Provided data

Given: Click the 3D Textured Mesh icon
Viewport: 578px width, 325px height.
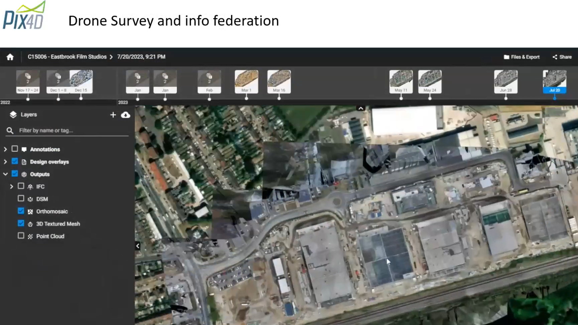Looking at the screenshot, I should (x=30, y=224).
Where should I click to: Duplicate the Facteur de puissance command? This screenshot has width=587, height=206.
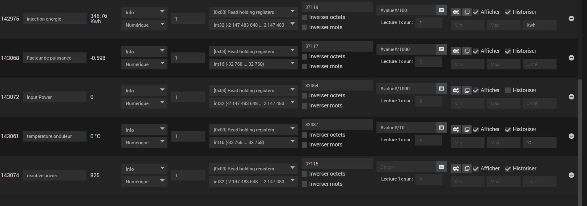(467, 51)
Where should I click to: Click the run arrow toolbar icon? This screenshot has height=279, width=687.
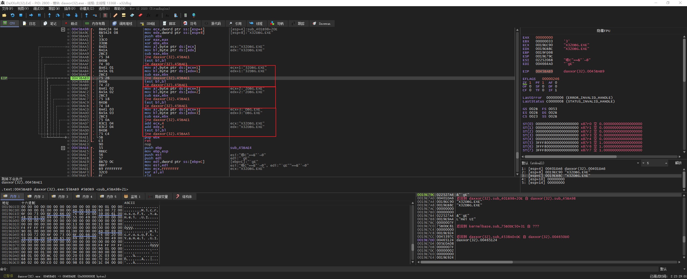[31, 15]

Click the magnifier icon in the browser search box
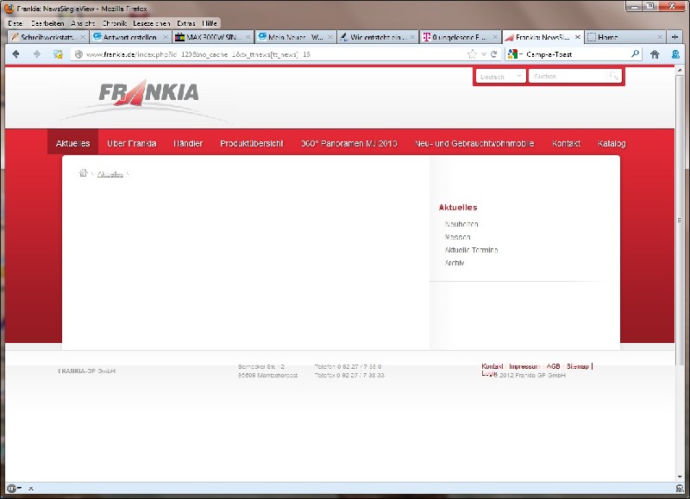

...

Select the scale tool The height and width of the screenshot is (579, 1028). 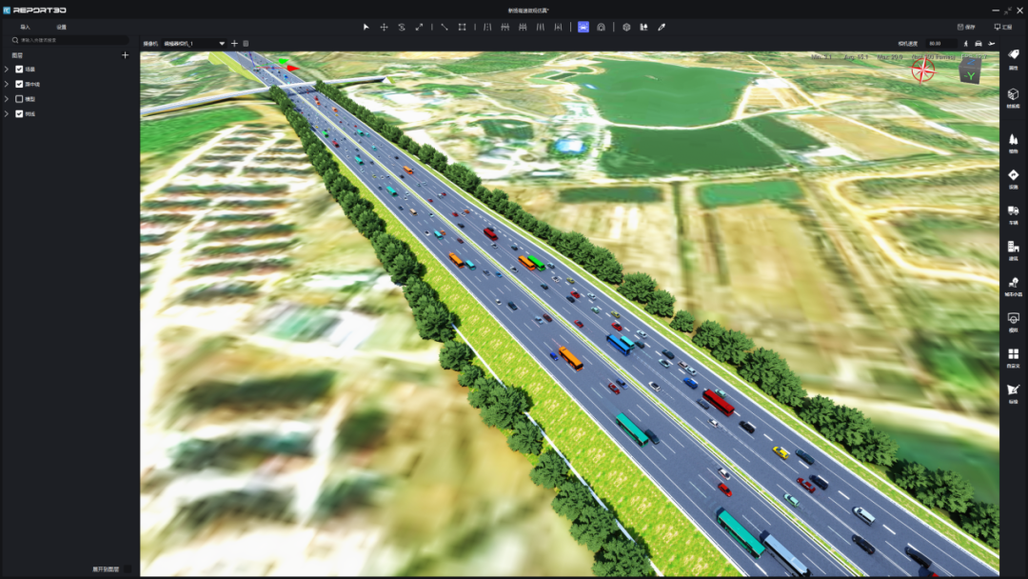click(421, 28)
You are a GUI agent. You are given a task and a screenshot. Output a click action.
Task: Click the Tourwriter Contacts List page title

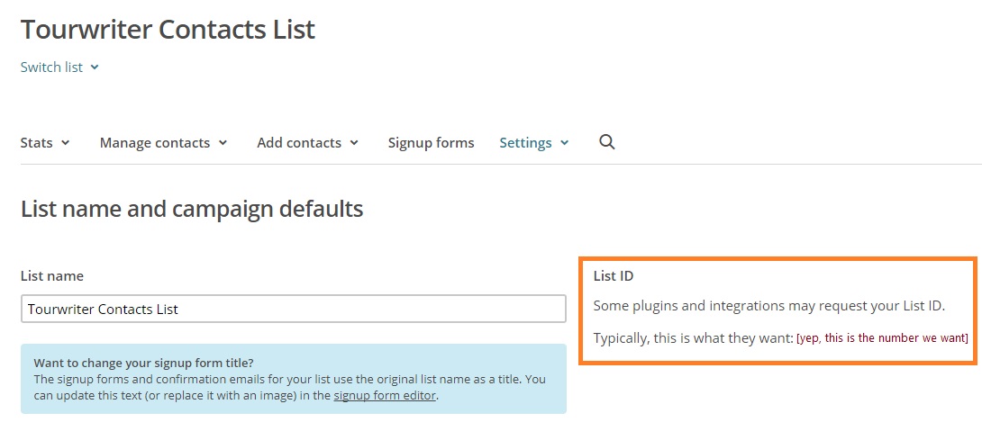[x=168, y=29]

* * *

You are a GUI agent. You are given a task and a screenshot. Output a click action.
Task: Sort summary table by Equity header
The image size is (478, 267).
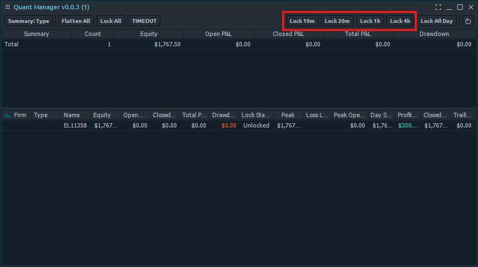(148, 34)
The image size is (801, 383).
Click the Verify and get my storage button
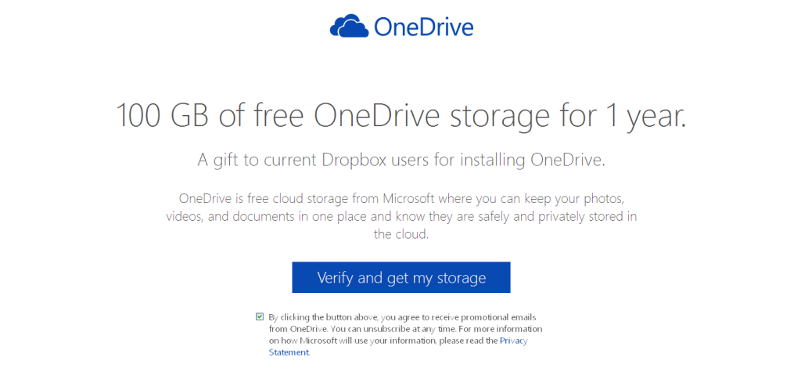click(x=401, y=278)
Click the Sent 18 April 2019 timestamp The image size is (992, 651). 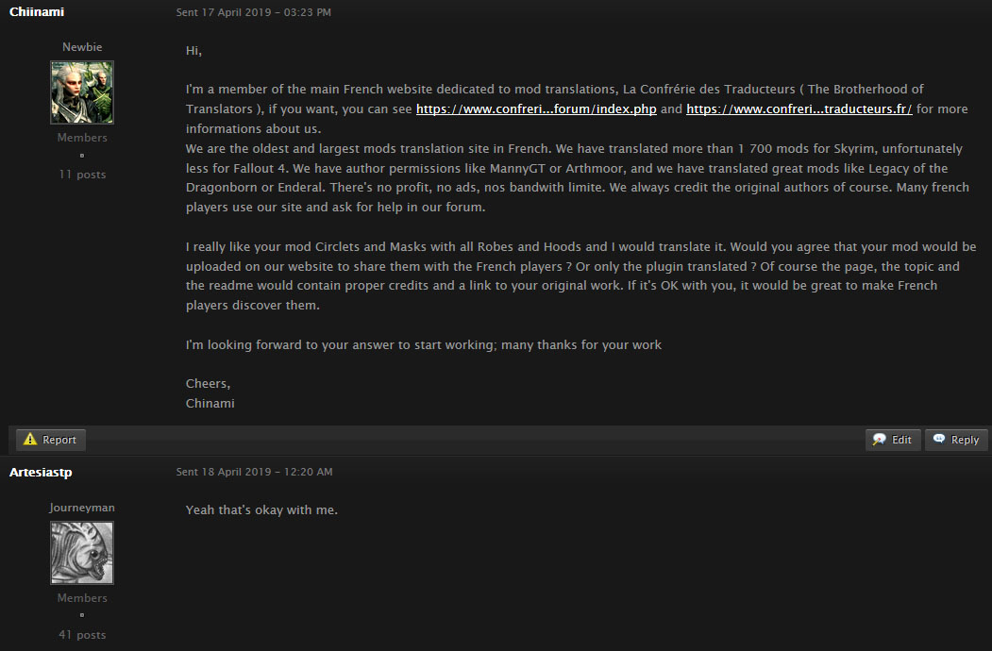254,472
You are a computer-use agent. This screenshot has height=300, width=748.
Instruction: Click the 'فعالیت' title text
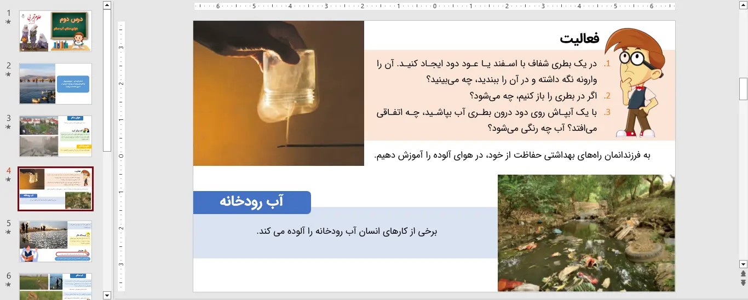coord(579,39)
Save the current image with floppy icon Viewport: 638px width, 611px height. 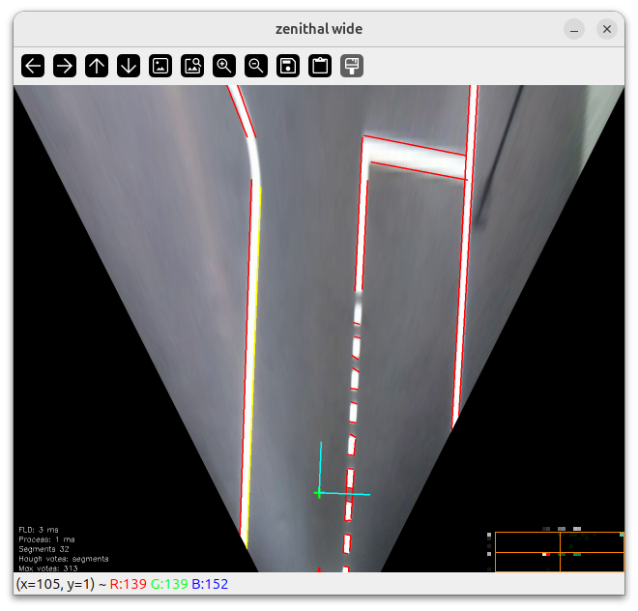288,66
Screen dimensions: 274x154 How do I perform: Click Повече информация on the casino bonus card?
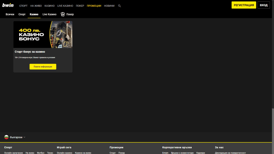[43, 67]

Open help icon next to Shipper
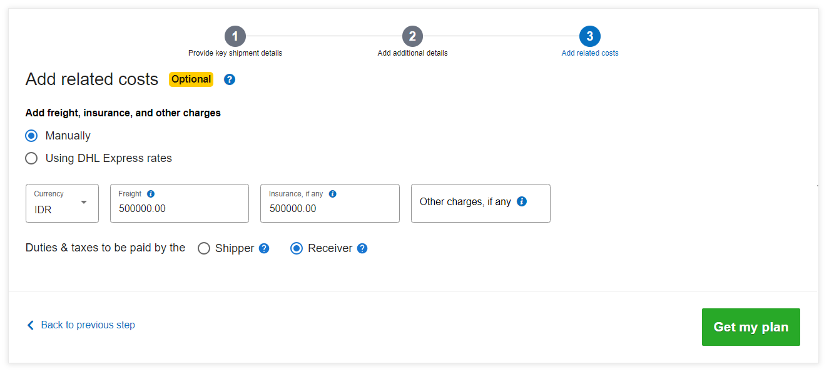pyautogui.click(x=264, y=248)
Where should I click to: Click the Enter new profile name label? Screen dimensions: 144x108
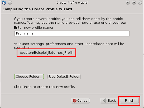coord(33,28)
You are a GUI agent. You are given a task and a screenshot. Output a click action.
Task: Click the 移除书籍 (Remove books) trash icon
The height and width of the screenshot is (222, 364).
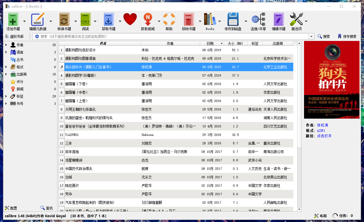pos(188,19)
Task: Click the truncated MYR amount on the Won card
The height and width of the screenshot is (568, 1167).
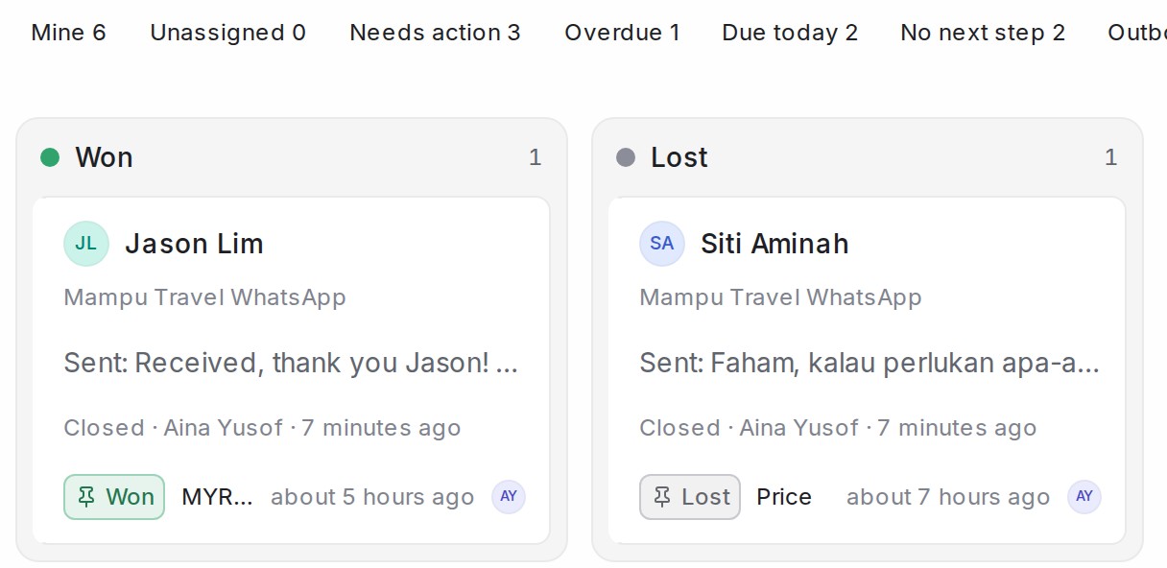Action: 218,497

Exercise brief
Starting at the line above that holds "Given: Click the 3D Textured Mesh icon", repeat every line exactly down to and including the line that holds "Click the magnifier", then stop. Do not carry over any pictures.

Solution
Given: Click the 3D Textured Mesh icon
Viewport: 578px width, 325px height.
Looking at the screenshot, I should (x=30, y=224).
Where should I click to: Duplicate the Facteur de puissance command? This screenshot has width=587, height=206.
(467, 51)
Where should I click to: Click the run arrow toolbar icon? This screenshot has height=279, width=687.
[31, 15]

Click the magnifier icon in the browser search box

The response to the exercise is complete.